Dossier clinique

Deux patients présentant un déficit en ornithine transcarbamylase, un trouble du cycle de l’urée, ont été transférés dans notre unité de soins intensifs en l’espace de 12 mois. Tous deux étaient des hommes auparavant en bonne santé qui ont initialement présenté des symptômes neurologiques indéfinis mais progressifs après des procédures mineures (résumés des cas dans l’encadré 1).

Chaque patient a développé ses premiers symptômes neurologiques (céphalées, lenteur mentale, incoordination) environ 24-48 heures après le précipitant probable, qui dans chaque cas était une dose unique de corticostéroïde. Chez le patient 1, la somnolence à 48 heures a évolué vers l’incoordination, une vision floue et une agitation sévère qui a nécessité une intubation 2 jours plus tard. Chez le patient 2, des maux de tête, des nausées, une vision trouble et des douleurs épigastriques à 48 heures ont évolué au cours des 2 jours suivants vers une confusion et un discours lent ; le jour suivant, un coma s’était développé, nécessitant une intubation.

Lors de leur présentation à un hôpital périphérique, un panel étendu d’investigations pathologiques avait été entrepris pour chaque patient, y compris des tests sanguins (numération globulaire complète, tests de la fonction rénale, niveaux d’enzymes hépatiques, profil de coagulation et marqueurs inflammatoires), une ponction lombaire et une imagerie cérébrale (tomographie par ordinateur et imagerie par résonance magnétique). Les résultats de ces examens étaient tous sans particularité.
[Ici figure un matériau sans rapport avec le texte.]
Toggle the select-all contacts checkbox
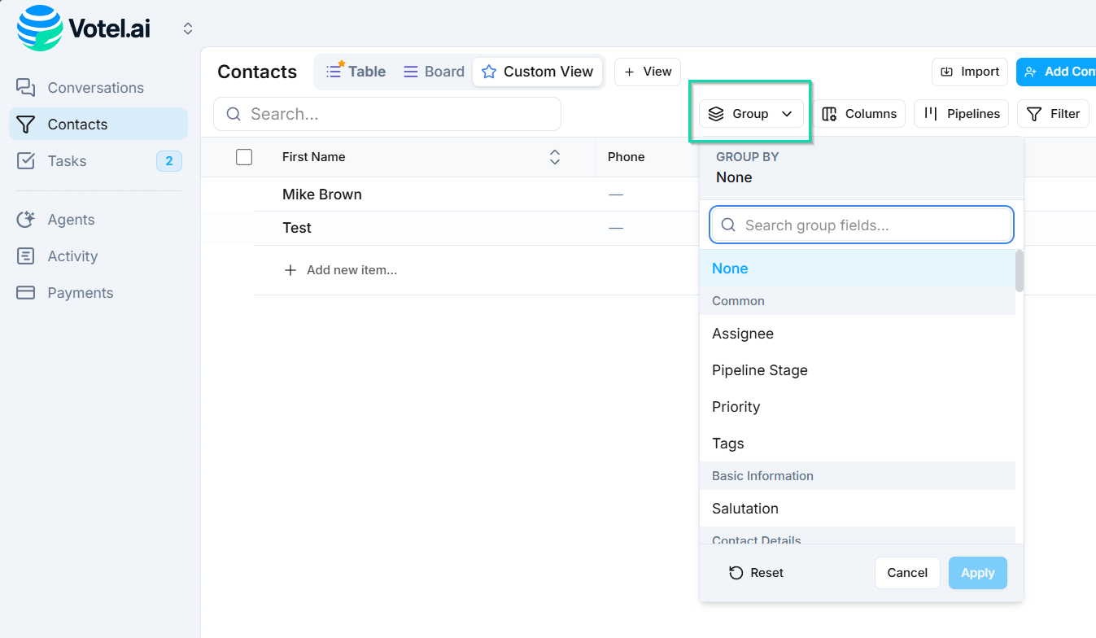This screenshot has width=1096, height=638. coord(243,156)
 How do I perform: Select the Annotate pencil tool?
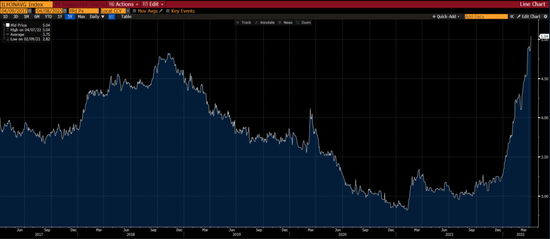[x=264, y=23]
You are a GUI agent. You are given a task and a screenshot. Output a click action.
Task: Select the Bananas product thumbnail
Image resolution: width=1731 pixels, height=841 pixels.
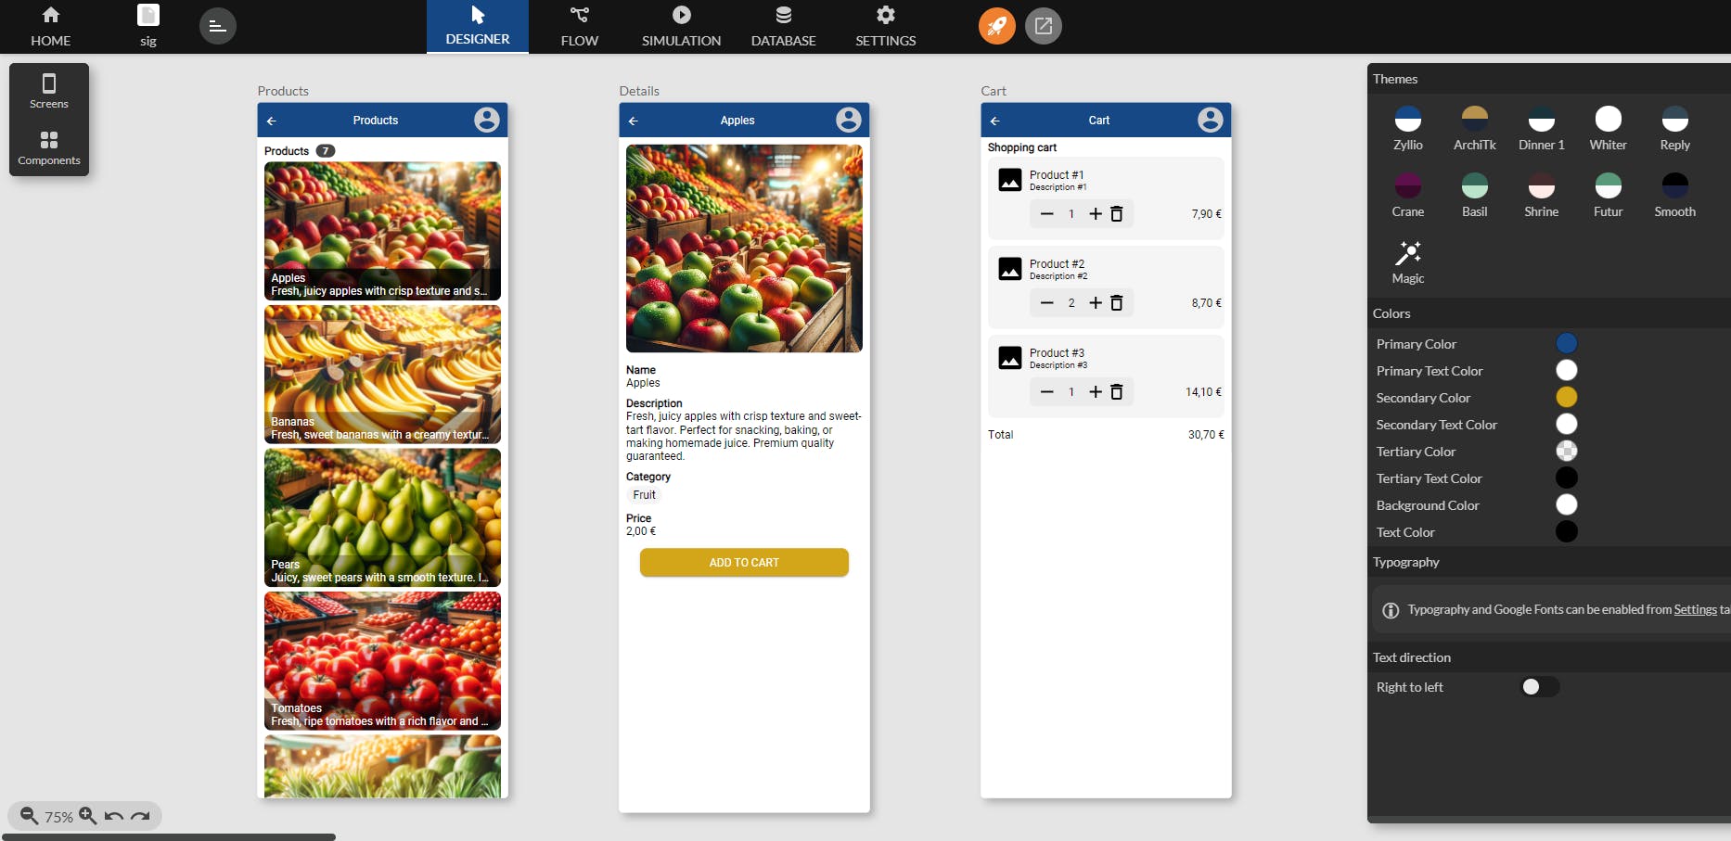pyautogui.click(x=382, y=375)
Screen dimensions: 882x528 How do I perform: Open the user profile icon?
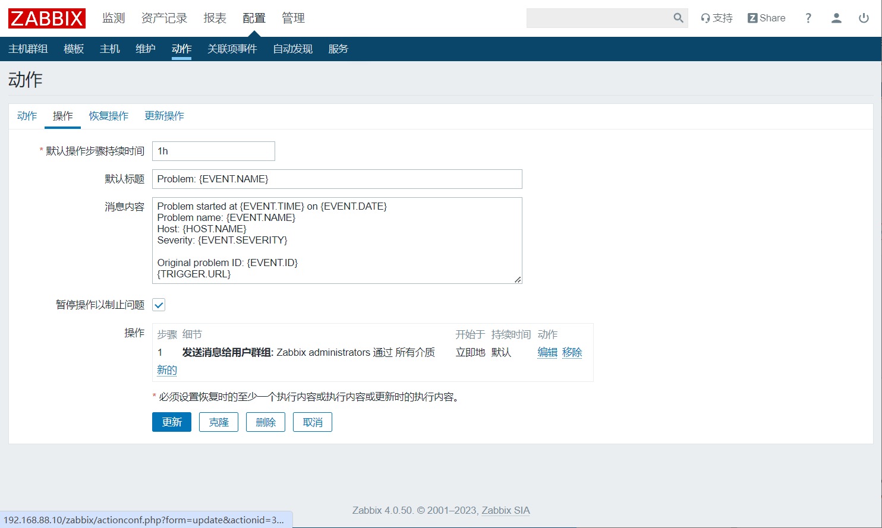point(836,18)
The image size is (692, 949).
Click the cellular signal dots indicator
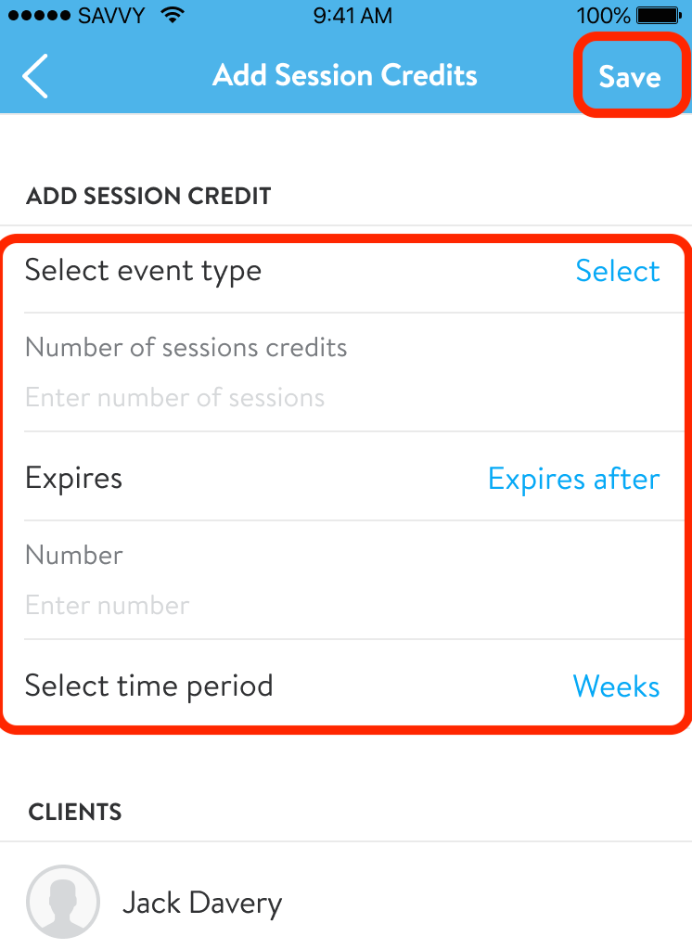[x=37, y=15]
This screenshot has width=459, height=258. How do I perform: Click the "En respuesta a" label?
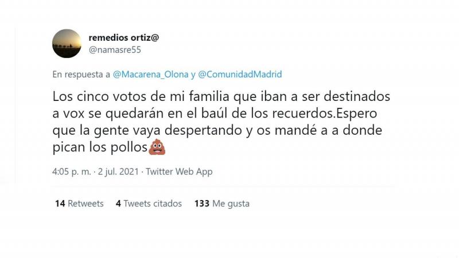pos(81,75)
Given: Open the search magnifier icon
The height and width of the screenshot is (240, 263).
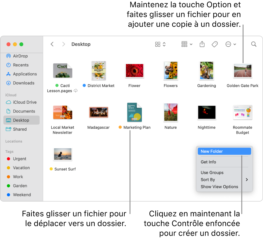Looking at the screenshot, I should pos(254,44).
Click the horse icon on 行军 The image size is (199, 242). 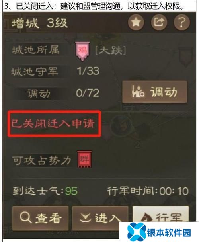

L’identification d’une hyperammoniémie significative a été retardée jusqu’à environ 36-48 heures après la présentation à l’hôpital. Les patients étaient comateux lors de leur transfert à notre hôpital. Le patient 1 a eu un séjour prolongé dans notre unité de soins intensifs, avec un état de conscience minimale persistant ; le patient 2 est passé en état de mort cérébrale et a fait l’objet d’un don d’organes.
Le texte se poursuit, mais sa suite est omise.